**REQUIREMENT**
Repeat exactly the lines that begin at the one containing "Task: Click the 6 bp, 12 bp, 15 bp value" and end at the final line of the records; include no pictures and nothing else.

Stored data entries:
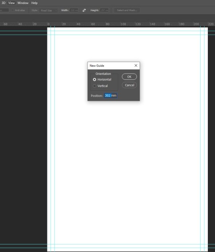Open the Help menu
The height and width of the screenshot is (252, 215).
tap(34, 3)
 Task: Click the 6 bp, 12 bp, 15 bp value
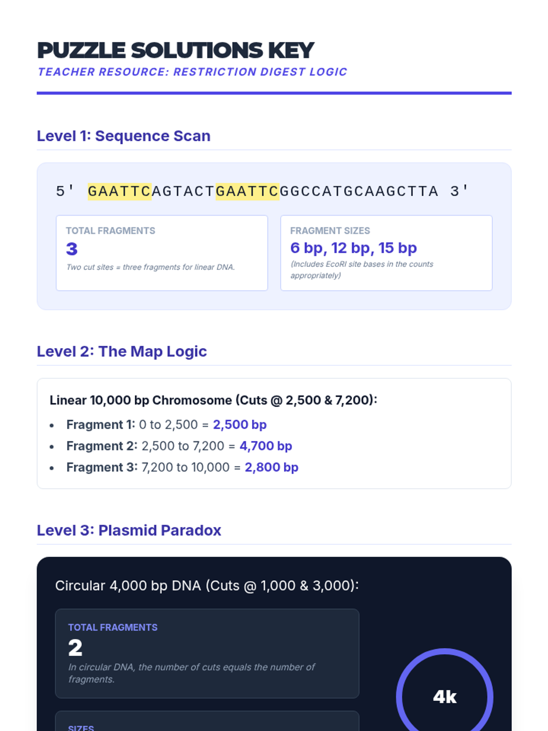[x=353, y=248]
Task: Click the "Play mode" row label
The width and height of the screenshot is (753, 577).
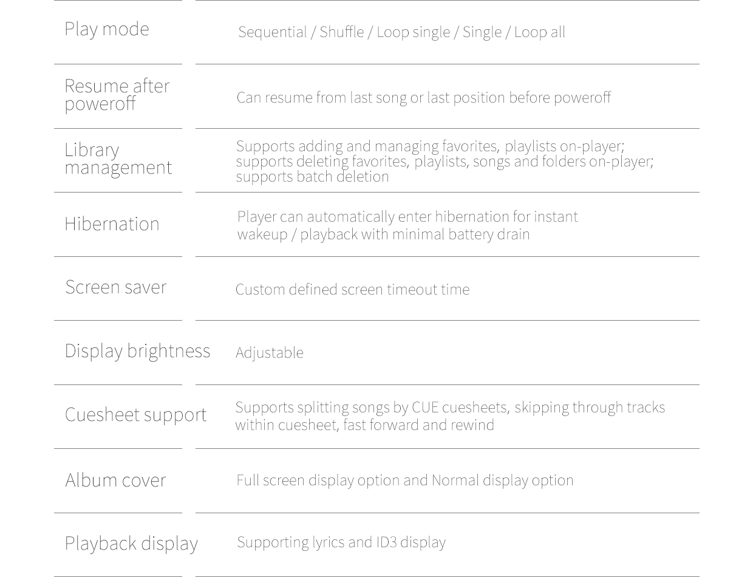Action: [106, 29]
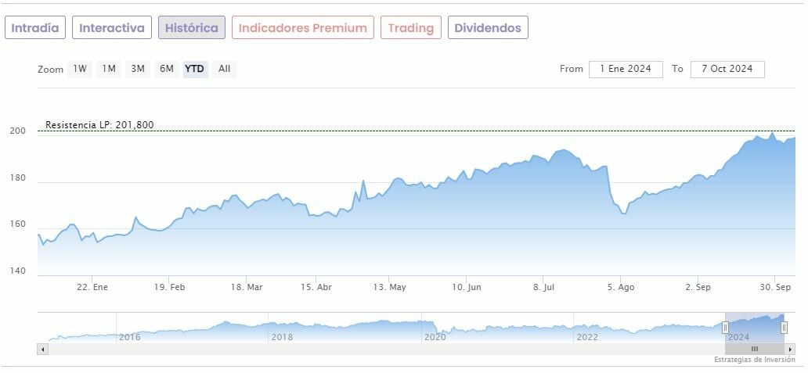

**ANSWER FOR THE TASK**
 Task: Click the 6 bp, 12 bp, 15 bp value
[x=353, y=248]
Task: Click the "Play mode" row label
The width and height of the screenshot is (753, 577).
Action: [106, 29]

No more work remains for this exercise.